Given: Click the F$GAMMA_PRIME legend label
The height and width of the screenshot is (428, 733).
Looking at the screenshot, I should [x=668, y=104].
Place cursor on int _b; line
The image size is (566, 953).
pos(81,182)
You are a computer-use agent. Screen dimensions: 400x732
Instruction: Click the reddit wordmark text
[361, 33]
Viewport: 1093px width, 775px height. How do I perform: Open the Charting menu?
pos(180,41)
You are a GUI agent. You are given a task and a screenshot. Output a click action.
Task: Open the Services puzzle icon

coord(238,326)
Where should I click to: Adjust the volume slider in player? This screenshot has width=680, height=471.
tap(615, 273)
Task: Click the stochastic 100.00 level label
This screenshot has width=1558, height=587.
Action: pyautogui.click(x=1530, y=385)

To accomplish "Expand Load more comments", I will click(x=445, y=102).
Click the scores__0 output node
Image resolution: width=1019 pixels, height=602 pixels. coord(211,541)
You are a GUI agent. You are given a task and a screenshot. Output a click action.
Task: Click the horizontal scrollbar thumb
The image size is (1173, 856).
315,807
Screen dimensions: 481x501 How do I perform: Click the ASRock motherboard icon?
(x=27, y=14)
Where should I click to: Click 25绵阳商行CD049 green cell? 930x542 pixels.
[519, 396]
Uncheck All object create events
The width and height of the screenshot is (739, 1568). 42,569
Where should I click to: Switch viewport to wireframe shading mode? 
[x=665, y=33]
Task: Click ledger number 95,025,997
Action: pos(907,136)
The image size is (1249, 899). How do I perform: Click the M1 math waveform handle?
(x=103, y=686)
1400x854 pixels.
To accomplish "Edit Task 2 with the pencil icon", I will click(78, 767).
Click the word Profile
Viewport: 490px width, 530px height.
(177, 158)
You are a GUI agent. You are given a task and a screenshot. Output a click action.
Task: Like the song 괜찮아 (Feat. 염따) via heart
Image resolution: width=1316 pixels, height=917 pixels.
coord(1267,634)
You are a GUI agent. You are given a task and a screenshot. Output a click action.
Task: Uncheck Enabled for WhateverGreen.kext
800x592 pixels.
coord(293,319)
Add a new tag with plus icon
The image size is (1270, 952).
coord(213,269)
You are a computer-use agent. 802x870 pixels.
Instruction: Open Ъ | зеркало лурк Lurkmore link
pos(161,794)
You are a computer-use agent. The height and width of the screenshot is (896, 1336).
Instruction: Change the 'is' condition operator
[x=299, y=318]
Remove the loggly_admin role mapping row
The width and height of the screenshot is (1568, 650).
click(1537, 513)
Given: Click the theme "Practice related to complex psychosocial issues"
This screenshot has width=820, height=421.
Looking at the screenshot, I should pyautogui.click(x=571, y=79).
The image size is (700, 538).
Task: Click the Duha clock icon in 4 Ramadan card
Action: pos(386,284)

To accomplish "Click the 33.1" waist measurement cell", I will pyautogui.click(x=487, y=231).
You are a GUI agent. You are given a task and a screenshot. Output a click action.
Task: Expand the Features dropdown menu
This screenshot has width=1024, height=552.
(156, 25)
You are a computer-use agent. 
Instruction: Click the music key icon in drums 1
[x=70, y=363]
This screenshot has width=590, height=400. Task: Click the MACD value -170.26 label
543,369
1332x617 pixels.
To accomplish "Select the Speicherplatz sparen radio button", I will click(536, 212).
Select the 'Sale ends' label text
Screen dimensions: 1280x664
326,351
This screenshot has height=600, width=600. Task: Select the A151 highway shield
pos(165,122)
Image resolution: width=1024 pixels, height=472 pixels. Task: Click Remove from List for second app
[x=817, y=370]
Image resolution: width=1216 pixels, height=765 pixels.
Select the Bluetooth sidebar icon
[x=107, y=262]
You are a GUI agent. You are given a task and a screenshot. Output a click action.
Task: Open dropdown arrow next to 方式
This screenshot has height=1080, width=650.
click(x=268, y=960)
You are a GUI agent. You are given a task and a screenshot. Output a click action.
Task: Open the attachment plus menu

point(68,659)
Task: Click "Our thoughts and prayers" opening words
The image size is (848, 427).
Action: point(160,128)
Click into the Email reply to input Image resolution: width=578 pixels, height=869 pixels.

· · ·

> [REQUIREMENT]
Reproduce all entries exactly, leaving each one whole.

> [OUTPUT FOR THIS EXERCISE]
Given: Click the F$GAMMA_PRIME legend label
The height and width of the screenshot is (428, 733).
Looking at the screenshot, I should [x=668, y=104].
Place cursor on int _b; line
The image size is (566, 953).
pos(81,182)
You are a computer-use agent. Screen dimensions: 400x732
Instruction: Click the reddit wordmark text
[361, 33]
Viewport: 1093px width, 775px height. How do I perform: Open the Charting menu?
pos(180,41)
You are a GUI agent. You are given a task and a screenshot. Output a click action.
Task: Open the Services puzzle icon

coord(238,326)
Where should I click to: Adjust the volume slider in player? This screenshot has width=680, height=471.
tap(615, 273)
Task: Click the stochastic 100.00 level label
This screenshot has width=1558, height=587.
Action: pyautogui.click(x=1530, y=385)

To accomplish "Expand Load more comments", I will click(x=445, y=102).
Click the scores__0 output node
Image resolution: width=1019 pixels, height=602 pixels. coord(211,541)
You are a GUI agent. You are given a task and a screenshot. Output a click action.
Task: Click the horizontal scrollbar thumb
The image size is (1173, 856).
315,807
Screen dimensions: 481x501 How do I perform: Click the ASRock motherboard icon?
(x=27, y=14)
Where should I click to: Click 25绵阳商行CD049 green cell? 930x542 pixels.
[519, 396]
Uncheck All object create events
The width and height of the screenshot is (739, 1568). 42,569
Where should I click to: Switch viewport to wireframe shading mode? 
[x=665, y=33]
Task: Click ledger number 95,025,997
Action: pos(907,136)
The image size is (1249, 899). How do I perform: Click the M1 math waveform handle?
(x=103, y=686)
1400x854 pixels.
To accomplish "Edit Task 2 with the pencil icon", I will click(78, 767).
Click the word Profile
Viewport: 490px width, 530px height.
(177, 158)
You are a GUI agent. You are given a task and a screenshot. Output a click action.
Task: Like the song 괜찮아 (Feat. 염따) via heart
Image resolution: width=1316 pixels, height=917 pixels.
coord(1267,634)
You are a GUI agent. You are given a task and a screenshot. Output a click action.
Task: Uncheck Enabled for WhateverGreen.kext
800x592 pixels.
coord(293,319)
Add a new tag with plus icon
The image size is (1270, 952).
coord(213,269)
You are a computer-use agent. 802x870 pixels.
Instruction: Open Ъ | зеркало лурк Lurkmore link
pos(161,794)
You are a computer-use agent. The height and width of the screenshot is (896, 1336).
Instruction: Change the 'is' condition operator
[x=299, y=318]
Remove the loggly_admin role mapping row
The width and height of the screenshot is (1568, 650).
click(1537, 513)
Given: Click the theme "Practice related to complex psychosocial issues"
This screenshot has width=820, height=421.
Looking at the screenshot, I should pyautogui.click(x=571, y=79).
The image size is (700, 538).
Task: Click the Duha clock icon in 4 Ramadan card
Action: pos(386,284)

To accomplish "Click the 33.1" waist measurement cell", I will pyautogui.click(x=487, y=231).
You are a GUI agent. You are given a task and a screenshot. Output a click action.
Task: Expand the Features dropdown menu
This screenshot has width=1024, height=552.
(156, 25)
You are a computer-use agent. 
Instruction: Click the music key icon in drums 1
[x=70, y=363]
This screenshot has width=590, height=400. Task: Click the MACD value -170.26 label
543,369
1332x617 pixels.
To accomplish "Select the Speicherplatz sparen radio button", I will click(536, 212).
Select the 'Sale ends' label text
Screen dimensions: 1280x664
326,351
This screenshot has height=600, width=600. Task: Select the A151 highway shield
pos(165,122)
Image resolution: width=1024 pixels, height=472 pixels. Task: Click Remove from List for second app
[x=817, y=370]
Image resolution: width=1216 pixels, height=765 pixels.
Select the Bluetooth sidebar icon
[x=107, y=262]
You are a GUI agent. You are given a task and a screenshot. Output a click action.
Task: Open dropdown arrow next to 方式
This screenshot has height=1080, width=650.
click(x=268, y=960)
You are a GUI agent. You are given a task and a screenshot. Output a click action.
Task: Open the attachment plus menu

point(68,659)
Task: Click "Our thoughts and prayers" opening words
The image size is (848, 427).
Action: point(160,128)
Click into the Email reply to input Image resolution: width=578 pixels, height=869 pixels.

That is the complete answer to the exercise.